* [What the task asks] Rewrite the items starting at the line containing "Select the circle" and ending at the line containing "Click the arrowhead", both included. Keep every request as is and shift every coordinate in the answers by -33.

* [Items]
— begin —
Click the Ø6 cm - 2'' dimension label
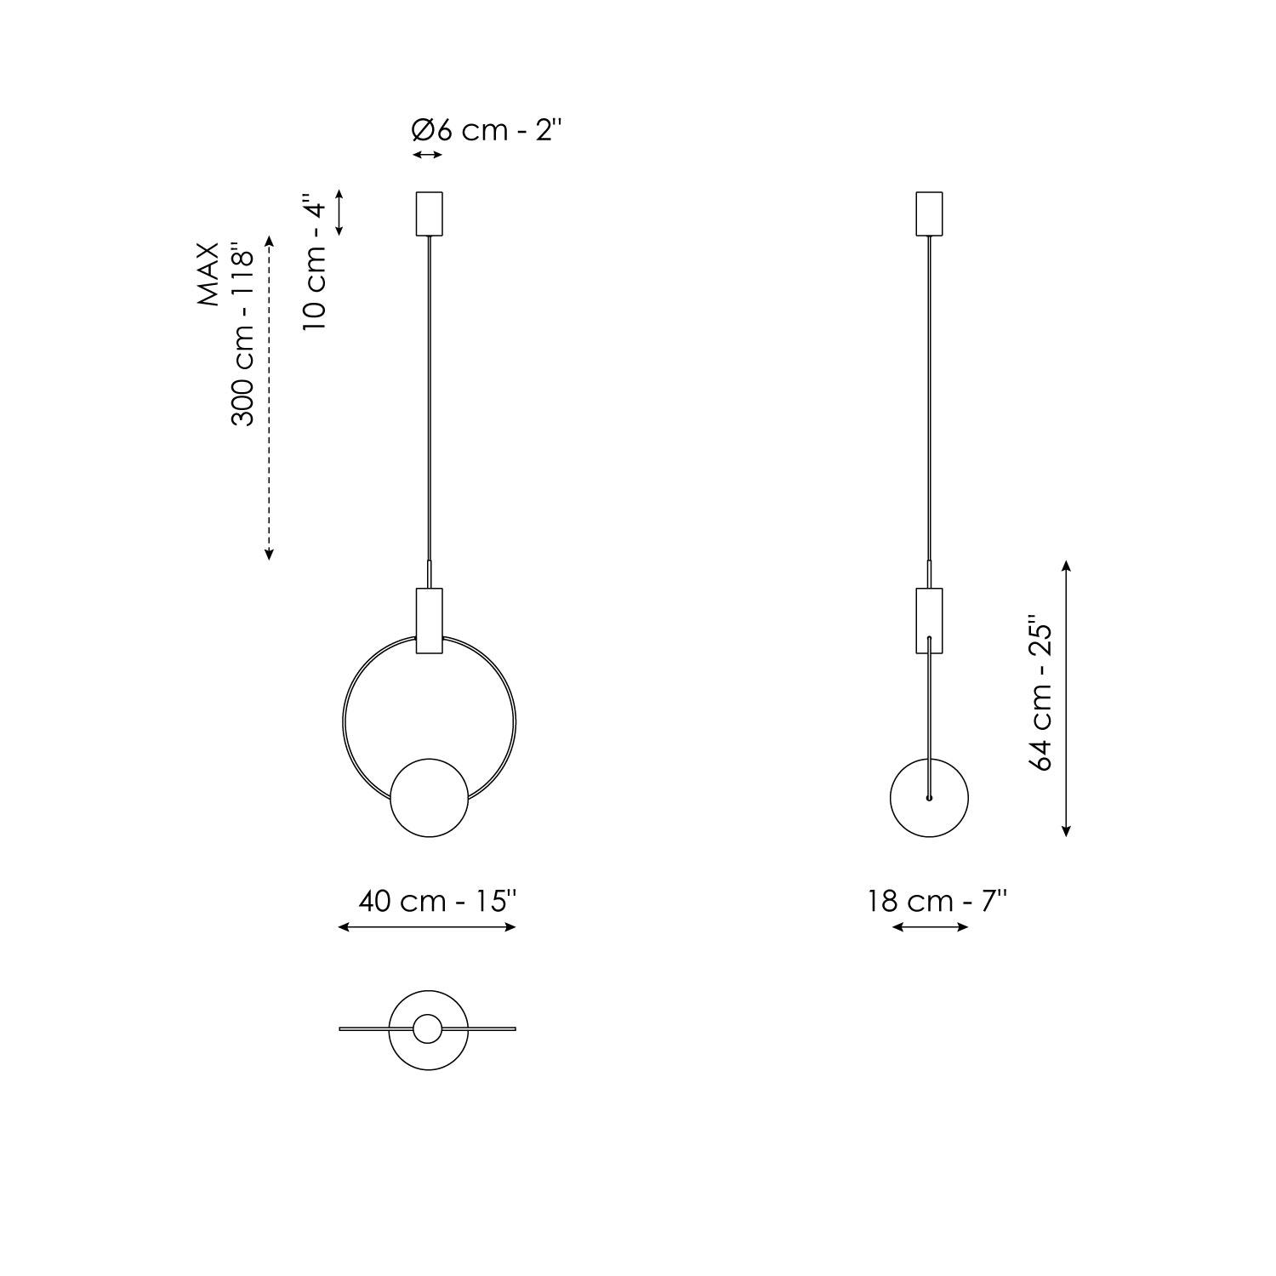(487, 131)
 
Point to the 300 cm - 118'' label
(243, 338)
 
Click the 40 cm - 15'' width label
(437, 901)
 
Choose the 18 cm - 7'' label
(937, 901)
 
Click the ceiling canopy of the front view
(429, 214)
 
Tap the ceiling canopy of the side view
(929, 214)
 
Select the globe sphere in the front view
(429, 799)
— end —
— begin —
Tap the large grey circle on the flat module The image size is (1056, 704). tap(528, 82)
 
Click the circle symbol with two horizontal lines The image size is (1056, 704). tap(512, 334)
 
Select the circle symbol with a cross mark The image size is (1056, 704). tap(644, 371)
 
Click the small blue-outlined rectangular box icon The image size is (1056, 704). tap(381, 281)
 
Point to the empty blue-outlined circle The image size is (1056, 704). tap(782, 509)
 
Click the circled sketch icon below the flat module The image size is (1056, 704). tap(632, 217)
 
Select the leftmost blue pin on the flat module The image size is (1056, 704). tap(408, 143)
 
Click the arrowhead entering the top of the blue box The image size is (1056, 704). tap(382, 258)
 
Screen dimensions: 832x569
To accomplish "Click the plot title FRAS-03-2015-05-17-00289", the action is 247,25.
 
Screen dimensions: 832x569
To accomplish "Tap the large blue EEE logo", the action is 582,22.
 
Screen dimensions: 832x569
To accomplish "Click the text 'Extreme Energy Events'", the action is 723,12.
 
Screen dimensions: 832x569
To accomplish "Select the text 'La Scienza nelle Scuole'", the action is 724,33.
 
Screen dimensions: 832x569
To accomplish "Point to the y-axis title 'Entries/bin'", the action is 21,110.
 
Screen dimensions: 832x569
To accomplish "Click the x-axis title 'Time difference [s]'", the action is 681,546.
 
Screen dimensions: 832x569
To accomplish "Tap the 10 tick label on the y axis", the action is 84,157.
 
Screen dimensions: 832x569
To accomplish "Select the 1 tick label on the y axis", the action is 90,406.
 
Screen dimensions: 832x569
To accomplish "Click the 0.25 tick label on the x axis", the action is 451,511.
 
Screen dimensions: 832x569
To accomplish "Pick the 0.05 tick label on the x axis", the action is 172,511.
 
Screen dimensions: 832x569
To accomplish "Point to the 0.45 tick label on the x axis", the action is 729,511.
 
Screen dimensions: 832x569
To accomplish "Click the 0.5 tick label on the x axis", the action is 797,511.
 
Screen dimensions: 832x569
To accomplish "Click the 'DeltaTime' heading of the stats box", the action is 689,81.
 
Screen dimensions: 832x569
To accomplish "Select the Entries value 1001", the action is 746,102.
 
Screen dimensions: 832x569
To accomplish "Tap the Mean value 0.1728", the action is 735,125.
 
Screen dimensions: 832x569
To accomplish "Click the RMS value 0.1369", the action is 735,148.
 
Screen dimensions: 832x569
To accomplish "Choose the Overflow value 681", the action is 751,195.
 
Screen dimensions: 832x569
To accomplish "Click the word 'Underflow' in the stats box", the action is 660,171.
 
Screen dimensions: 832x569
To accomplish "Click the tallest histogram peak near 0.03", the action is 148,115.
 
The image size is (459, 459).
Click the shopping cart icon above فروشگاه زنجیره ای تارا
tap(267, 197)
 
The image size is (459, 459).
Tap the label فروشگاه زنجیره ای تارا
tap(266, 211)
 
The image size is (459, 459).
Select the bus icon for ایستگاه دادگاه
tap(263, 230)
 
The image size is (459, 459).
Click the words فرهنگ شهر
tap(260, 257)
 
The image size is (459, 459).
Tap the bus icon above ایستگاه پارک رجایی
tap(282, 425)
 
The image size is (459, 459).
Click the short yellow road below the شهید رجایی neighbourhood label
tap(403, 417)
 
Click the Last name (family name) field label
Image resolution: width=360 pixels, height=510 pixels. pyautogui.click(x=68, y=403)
— end —
— begin —
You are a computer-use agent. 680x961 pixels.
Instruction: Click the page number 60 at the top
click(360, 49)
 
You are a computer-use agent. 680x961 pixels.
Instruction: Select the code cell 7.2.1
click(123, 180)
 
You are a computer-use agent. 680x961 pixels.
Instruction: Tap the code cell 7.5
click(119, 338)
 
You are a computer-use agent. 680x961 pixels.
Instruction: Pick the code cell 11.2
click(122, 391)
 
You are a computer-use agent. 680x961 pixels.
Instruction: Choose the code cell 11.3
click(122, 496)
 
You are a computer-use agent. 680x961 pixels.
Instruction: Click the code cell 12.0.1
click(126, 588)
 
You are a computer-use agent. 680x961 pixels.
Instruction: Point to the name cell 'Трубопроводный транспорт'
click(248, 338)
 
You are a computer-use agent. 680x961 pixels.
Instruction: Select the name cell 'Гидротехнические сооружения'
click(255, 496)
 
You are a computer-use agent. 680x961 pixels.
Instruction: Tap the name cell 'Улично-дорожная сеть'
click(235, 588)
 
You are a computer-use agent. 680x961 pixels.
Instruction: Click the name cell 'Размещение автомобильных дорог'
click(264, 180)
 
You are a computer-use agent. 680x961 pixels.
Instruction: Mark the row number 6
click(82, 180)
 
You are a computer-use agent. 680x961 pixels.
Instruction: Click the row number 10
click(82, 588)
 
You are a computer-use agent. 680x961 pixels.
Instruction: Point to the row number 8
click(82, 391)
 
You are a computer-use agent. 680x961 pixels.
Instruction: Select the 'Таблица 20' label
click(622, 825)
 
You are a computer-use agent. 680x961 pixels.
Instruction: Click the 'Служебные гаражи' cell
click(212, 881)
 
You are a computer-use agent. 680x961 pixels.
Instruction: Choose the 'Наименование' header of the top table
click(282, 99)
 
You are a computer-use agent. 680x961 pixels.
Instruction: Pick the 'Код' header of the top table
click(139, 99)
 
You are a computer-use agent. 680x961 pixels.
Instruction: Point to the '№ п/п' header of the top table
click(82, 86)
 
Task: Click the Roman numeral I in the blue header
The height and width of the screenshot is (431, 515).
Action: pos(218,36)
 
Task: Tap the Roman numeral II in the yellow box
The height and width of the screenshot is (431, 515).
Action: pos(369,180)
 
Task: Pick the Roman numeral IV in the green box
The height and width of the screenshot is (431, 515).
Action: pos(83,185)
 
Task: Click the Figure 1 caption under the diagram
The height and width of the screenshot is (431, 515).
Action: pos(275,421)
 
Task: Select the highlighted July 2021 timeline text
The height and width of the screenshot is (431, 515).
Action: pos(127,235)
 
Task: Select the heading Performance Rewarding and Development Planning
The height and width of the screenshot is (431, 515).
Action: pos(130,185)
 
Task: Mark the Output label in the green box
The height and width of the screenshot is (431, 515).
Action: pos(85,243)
— end —
* [Result]
Select the circle symbol with a cross mark The image size is (1056, 704). tap(611, 338)
 
Click the small blue-outlined rectangular box icon The image size is (1056, 704). tap(348, 248)
 
Point to the empty blue-outlined circle The image size is (1056, 704). tap(749, 476)
 
Click the circled sketch icon below the flat module The image size is (1056, 704). tap(599, 184)
 
Select the leftmost blue pin on the flat module The image size is (1056, 704). tap(375, 110)
 
Click the arrowhead entering the top of the blue box The image size is (1056, 704). tap(349, 225)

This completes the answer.